• [Exercise goal]
The output should be every line below that includes the word "computer".

• [Input records]
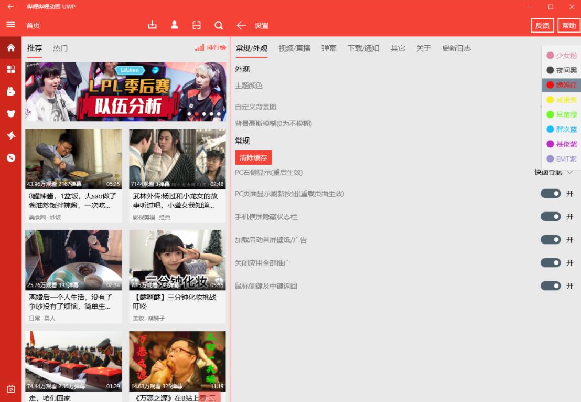581x402 pixels.
Task: Open the 排行榜 ranking link
Action: click(210, 47)
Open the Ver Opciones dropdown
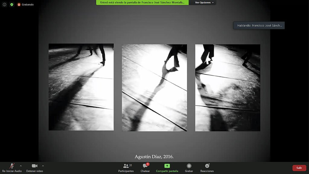 pos(204,2)
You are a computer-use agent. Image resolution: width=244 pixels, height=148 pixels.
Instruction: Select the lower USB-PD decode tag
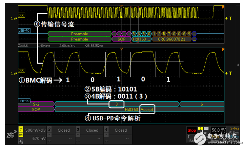click(x=24, y=101)
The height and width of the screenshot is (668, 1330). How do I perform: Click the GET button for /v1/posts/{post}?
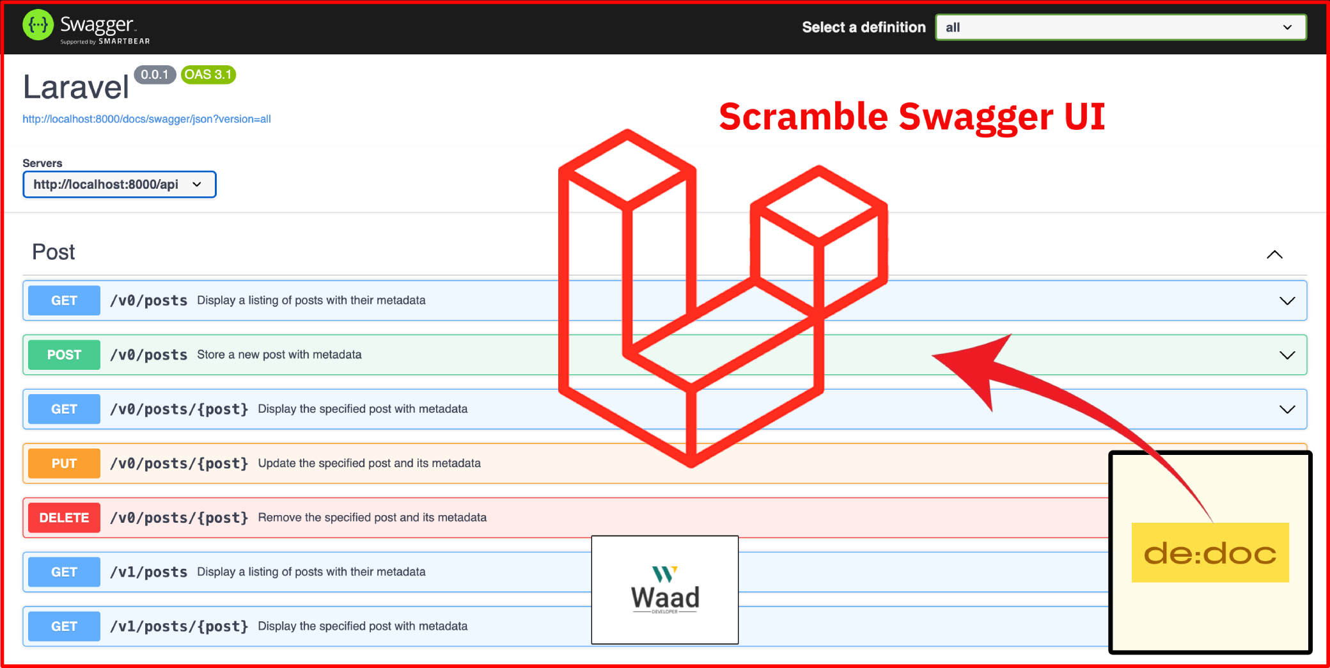64,626
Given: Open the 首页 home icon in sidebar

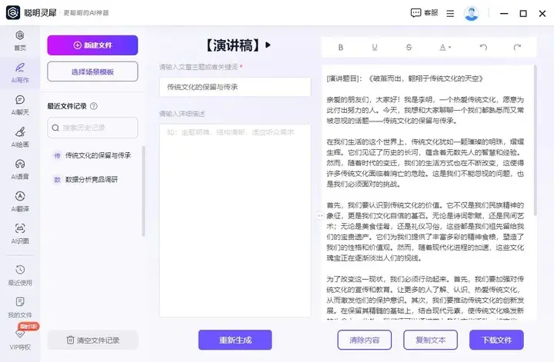Looking at the screenshot, I should (19, 40).
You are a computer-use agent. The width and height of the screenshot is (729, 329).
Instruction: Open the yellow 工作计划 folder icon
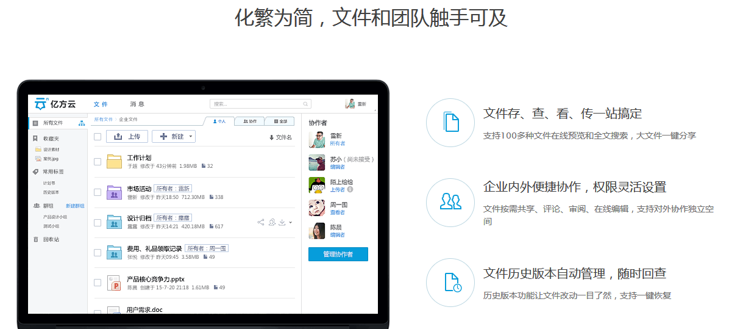pos(114,161)
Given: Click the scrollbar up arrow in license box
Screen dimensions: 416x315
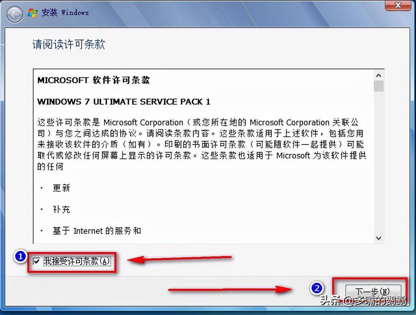Looking at the screenshot, I should click(x=379, y=76).
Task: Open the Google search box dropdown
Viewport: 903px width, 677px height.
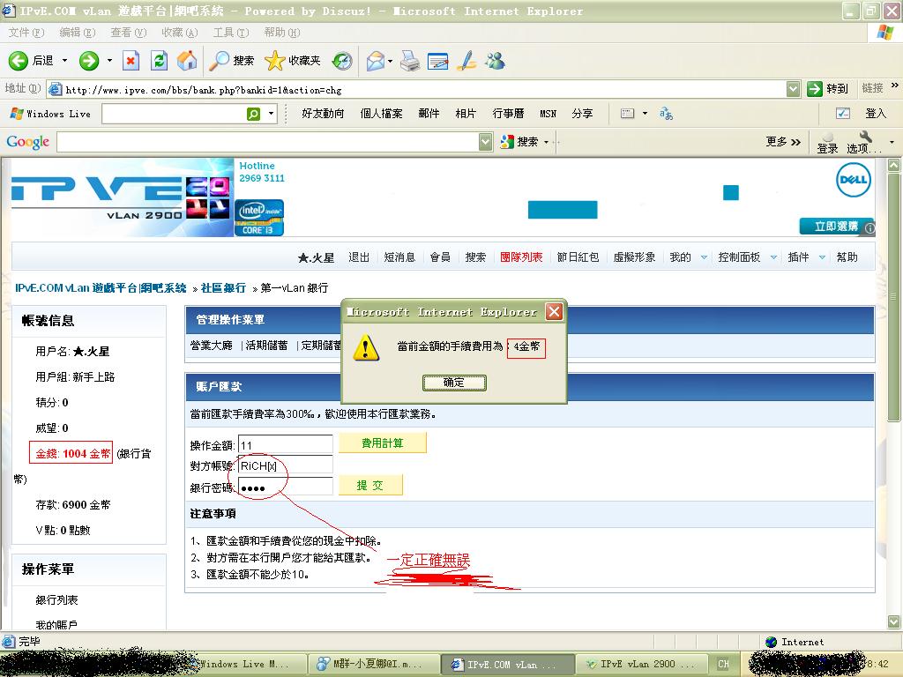Action: pos(485,142)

• [Exercise response]
You are a computer-use agent. Image resolution: width=244 pixels, height=148 pixels.
You are a computer-use agent. The width and height of the screenshot is (729, 329).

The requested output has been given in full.